#r #gzip
#r #gzip
Вопрос:
В прошлом я использовал ?unzip
для доступа к содержимому заархивированного файла использование R. На этот раз у меня возникли трудности с извлечением файлов из файла .gz, который можно найти здесь.
Я пробовал ?gzfile
и ?gzcon
, но не смог заставить его работать. Мы будем признательны за любую помощь, которую вы можете предоставить.
Ответ №1:
Вот отработанный пример, который может помочь проиллюстрировать, для чего предназначены gzfile()
и gzcon()
foo <- data.frame(a=LETTERS[1:3], b=rnorm(3))
foo
# a b
#1 A 0.586882
#2 B 0.218608
#3 C 1.290776
write.table(foo, file="/tmp/foo.csv")
system("gzip /tmp/foo.csv") # being very explicit
Теперь, когда файл записан, вместо неявного использования file()
, используйте gzfile()
:
read.table(gzfile("/tmp/foo.csv.gz"))
# a b
#1 A 0.586882
#2 B 0.218608
#3 C 1.290776
Файл, на который вы указываете, представляет собой сжатый архив tar, и, насколько я знаю, сам R не имеет интерфейса с архивами tar. Они обычно используются для распространения исходного кода — например, для R-пакетов и R-исходников.
Комментарии:
1. возможно ли это сделать с
fread{data.table}
? Я пока безуспешно пытался2. Это очевидно, но бесполезно, поскольку data.table не может использовать этот поток.

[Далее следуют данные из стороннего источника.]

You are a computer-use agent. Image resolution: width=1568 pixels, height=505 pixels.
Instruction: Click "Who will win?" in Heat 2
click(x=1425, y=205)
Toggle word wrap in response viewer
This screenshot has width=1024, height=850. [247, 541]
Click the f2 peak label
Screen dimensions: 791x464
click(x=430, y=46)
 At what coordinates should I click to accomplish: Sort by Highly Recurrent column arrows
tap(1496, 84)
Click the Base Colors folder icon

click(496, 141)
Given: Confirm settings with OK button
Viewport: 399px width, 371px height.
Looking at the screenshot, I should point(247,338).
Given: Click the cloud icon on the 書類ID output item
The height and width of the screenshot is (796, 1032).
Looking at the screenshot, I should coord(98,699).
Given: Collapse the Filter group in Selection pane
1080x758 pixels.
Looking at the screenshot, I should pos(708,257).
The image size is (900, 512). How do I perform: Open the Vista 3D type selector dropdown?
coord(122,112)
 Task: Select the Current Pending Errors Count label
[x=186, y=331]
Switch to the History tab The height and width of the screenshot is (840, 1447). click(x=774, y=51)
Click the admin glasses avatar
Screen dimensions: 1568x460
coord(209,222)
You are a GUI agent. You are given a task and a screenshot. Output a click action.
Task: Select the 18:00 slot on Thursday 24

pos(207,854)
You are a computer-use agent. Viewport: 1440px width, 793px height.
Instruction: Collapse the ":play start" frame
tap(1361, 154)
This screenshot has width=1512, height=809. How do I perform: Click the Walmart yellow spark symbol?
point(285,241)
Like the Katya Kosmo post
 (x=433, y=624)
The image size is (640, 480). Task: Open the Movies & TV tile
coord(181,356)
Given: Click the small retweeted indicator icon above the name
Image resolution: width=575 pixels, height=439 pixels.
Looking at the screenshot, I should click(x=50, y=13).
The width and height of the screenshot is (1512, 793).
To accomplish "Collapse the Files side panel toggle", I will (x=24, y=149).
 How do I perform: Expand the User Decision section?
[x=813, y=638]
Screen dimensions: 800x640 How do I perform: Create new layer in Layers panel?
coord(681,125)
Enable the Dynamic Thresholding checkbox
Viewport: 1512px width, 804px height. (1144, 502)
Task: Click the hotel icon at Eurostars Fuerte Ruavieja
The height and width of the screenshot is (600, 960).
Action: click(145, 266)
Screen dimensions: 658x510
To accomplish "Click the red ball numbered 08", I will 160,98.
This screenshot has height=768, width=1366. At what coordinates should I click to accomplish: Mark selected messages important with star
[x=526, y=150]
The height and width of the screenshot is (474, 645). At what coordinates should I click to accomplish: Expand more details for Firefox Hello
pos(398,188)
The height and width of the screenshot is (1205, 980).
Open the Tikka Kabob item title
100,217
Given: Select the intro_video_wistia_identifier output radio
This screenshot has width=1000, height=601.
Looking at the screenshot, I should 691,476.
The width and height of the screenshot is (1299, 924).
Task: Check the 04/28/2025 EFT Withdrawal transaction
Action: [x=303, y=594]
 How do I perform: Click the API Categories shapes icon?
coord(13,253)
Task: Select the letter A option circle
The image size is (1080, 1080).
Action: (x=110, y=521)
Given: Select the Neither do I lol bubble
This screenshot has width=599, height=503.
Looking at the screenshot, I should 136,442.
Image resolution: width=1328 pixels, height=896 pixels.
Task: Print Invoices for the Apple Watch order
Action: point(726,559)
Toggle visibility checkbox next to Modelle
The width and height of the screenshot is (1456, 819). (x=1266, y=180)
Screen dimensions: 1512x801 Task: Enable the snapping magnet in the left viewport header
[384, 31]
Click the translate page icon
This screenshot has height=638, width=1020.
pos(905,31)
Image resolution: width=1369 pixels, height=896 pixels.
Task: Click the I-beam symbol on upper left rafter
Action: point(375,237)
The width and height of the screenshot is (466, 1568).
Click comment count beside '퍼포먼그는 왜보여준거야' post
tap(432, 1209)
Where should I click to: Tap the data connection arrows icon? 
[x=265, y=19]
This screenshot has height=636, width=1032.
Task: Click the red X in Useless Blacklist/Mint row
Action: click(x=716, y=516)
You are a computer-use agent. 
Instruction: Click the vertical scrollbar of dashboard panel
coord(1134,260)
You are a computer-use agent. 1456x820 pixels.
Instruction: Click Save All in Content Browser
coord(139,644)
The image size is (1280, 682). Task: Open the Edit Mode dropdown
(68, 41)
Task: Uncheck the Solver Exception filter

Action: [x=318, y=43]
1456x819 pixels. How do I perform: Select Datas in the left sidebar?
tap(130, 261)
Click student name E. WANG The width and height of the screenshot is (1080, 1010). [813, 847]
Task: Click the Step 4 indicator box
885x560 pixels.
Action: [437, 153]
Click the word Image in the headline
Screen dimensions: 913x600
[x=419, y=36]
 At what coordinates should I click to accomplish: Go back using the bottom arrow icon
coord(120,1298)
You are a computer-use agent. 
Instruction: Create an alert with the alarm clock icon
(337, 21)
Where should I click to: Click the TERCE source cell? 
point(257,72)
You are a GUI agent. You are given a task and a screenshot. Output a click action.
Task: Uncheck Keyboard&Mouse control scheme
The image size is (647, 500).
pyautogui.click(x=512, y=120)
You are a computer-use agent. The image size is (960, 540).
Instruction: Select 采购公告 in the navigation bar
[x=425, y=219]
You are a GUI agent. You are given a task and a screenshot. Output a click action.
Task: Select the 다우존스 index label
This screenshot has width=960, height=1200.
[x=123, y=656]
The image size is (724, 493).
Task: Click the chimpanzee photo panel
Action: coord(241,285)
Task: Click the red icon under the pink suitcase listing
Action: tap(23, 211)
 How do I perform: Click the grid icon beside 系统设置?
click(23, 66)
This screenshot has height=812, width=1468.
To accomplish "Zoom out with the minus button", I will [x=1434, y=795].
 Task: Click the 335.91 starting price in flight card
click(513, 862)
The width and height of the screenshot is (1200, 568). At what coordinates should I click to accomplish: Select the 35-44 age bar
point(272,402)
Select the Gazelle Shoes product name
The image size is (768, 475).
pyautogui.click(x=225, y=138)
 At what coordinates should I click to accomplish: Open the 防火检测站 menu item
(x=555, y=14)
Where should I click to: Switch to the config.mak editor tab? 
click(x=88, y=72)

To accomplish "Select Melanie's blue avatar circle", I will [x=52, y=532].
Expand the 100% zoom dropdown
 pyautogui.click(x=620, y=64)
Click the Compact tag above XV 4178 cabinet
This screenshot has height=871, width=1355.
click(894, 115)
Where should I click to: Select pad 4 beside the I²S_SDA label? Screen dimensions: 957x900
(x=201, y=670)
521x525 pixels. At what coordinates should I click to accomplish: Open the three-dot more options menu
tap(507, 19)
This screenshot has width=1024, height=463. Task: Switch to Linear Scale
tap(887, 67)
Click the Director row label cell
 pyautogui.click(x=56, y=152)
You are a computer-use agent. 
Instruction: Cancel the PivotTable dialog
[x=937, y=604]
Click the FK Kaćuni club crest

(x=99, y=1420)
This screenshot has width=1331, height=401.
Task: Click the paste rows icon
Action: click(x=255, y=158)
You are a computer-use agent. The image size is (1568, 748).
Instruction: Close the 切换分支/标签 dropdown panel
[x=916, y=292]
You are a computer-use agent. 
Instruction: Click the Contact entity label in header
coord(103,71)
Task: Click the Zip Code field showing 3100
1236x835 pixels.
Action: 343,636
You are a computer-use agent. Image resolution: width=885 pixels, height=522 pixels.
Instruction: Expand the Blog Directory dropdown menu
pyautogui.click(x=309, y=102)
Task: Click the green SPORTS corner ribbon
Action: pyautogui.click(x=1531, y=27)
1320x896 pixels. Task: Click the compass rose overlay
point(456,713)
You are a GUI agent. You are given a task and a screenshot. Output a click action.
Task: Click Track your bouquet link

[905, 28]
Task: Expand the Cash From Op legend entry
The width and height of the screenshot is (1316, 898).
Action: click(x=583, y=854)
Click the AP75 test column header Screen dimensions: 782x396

3. Это полезно. Его стандартная эвристика пытается выполнить чтение в трех разных местах, что требует прямого / обратного позиционирования, которое вы не можете выполнить в потоке. Однажды я искал службу поддержки freak и, кажется, увидел «нет», но, возможно, это изменилось.
4. Текущая версия
data.table
фактически поддерживаетcsv.gz
изначально (нет необходимости вzcat
)5. Это должно сработать сейчас ( 9 лет спустя) библиотека (data.table) библиотека (R.utils) d <- fread(«file.gz «,stringsAsFactors = F)
Ответ №2:
Чтобы разархивировать файл в R, вы можете выполнить
library(R.utils)
gunzip("file.gz", remove=FALSE)
или
gunzip("file.gz")
Но тогда вы получаете поведение по умолчанию (remove = TRUE), при котором входной файл удаляется после того, как выходной файл полностью создан и закрыт.
Комментарии:
1. Это то, что я искал. Имейте в виду:
NOTE: The default (remove=TRUE) behavior is that the input file is removed after that the output file is fully created and closed.
— смотрите?gunzip
Ответ №3:
Если вы действительно хотите распаковать файл, просто используйте untar
функцию, которая поддерживает gzip. Например.:
untar('chadwick-0.5.3.tar.gz')
Ответ №4:
http://blog.revolutionanalytics.com/2009/12/r-tip-save-time-and-space-by-compressing-data-files.html
R добавил прозрачную декомпрессию для определенных типов сжатых файлов в последней версии (2.10). Если ваши файлы сжаты с помощью bzip2, xvz или gzip, их можно прочитать в R, как если бы они были обычными текстовыми файлами. У вас должны быть соответствующие расширения имени файла.
Команда…
myData <- read.table('myFile.gz')
#сжатые в gzip файлы имеют расширение «gz»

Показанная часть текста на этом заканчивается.